__EXERCISE REQUIREMENTS__. Keeping every word the same, give again only the lines from the one with "You are a GUI" through the end of the data, both included, and leave every picture out.

+-------+

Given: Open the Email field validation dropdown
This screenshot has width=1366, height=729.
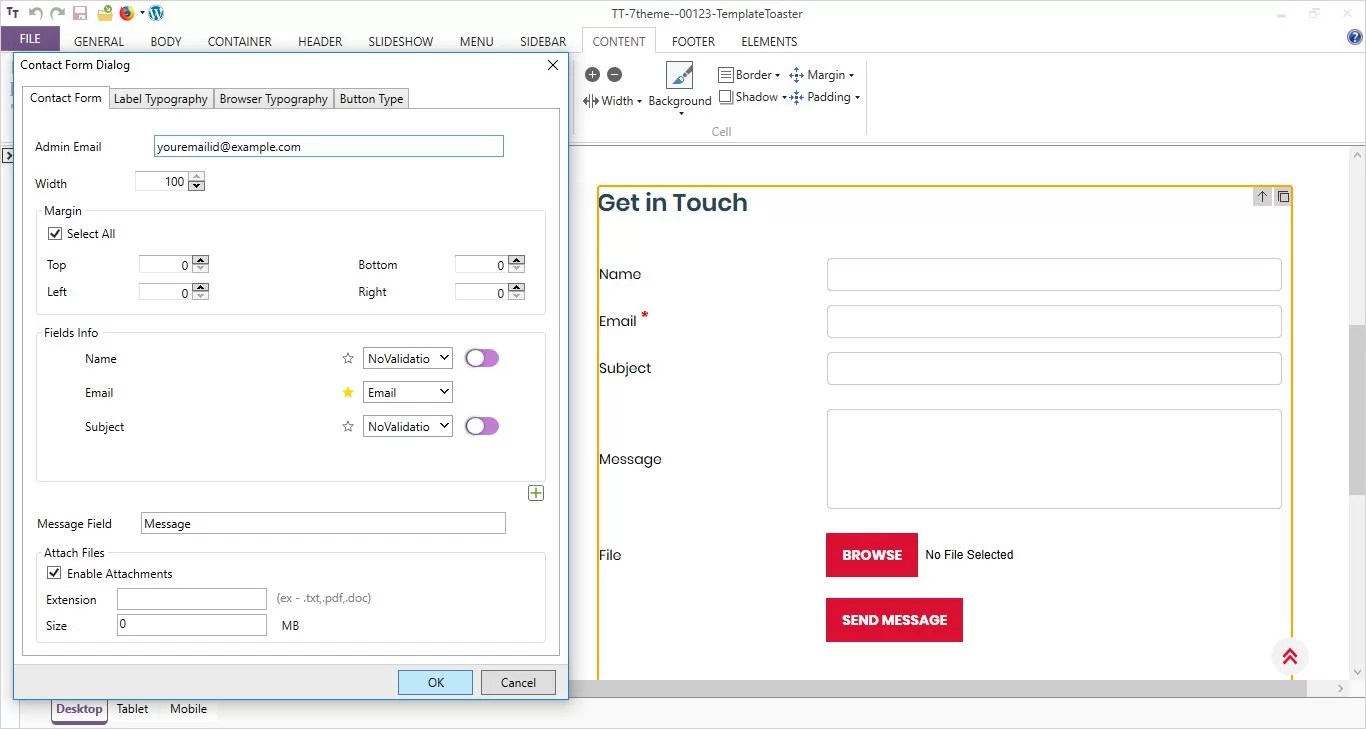Looking at the screenshot, I should 407,392.
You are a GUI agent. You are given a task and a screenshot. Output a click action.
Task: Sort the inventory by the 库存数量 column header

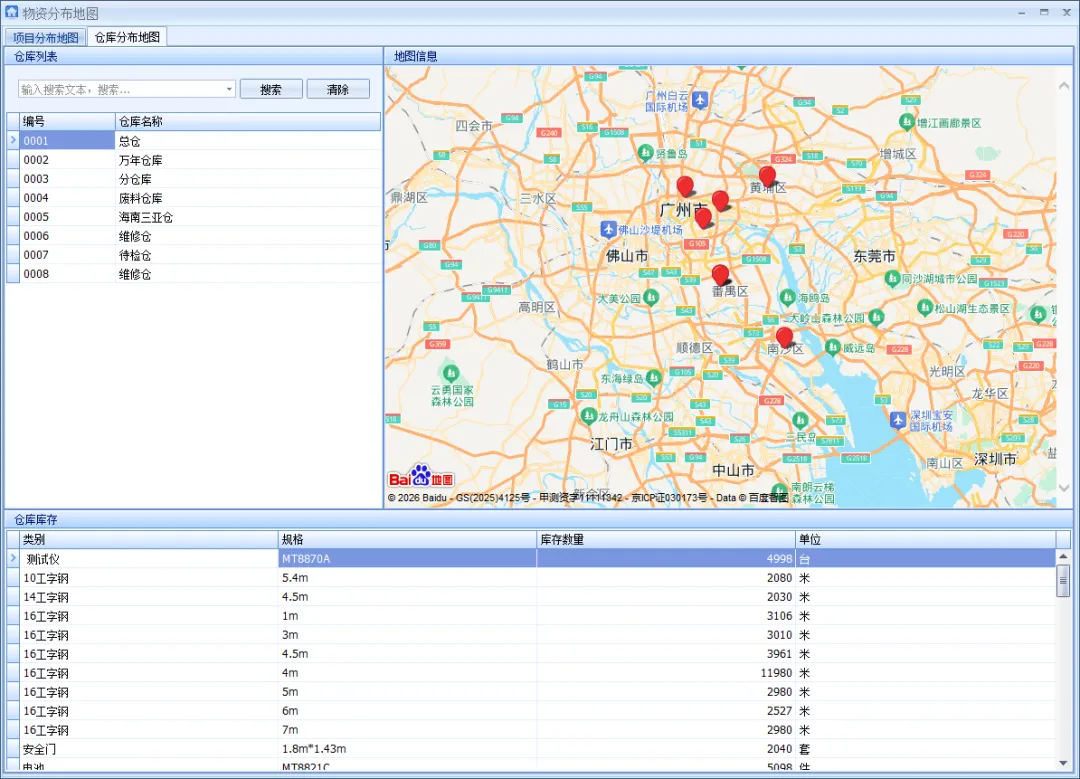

+-------+

__COMPLETED EXERCISE__.
You are a GUI agent. You are given a task and a screenshot. Output a click action.
Task: Sort the inventory by the 库存数量 column header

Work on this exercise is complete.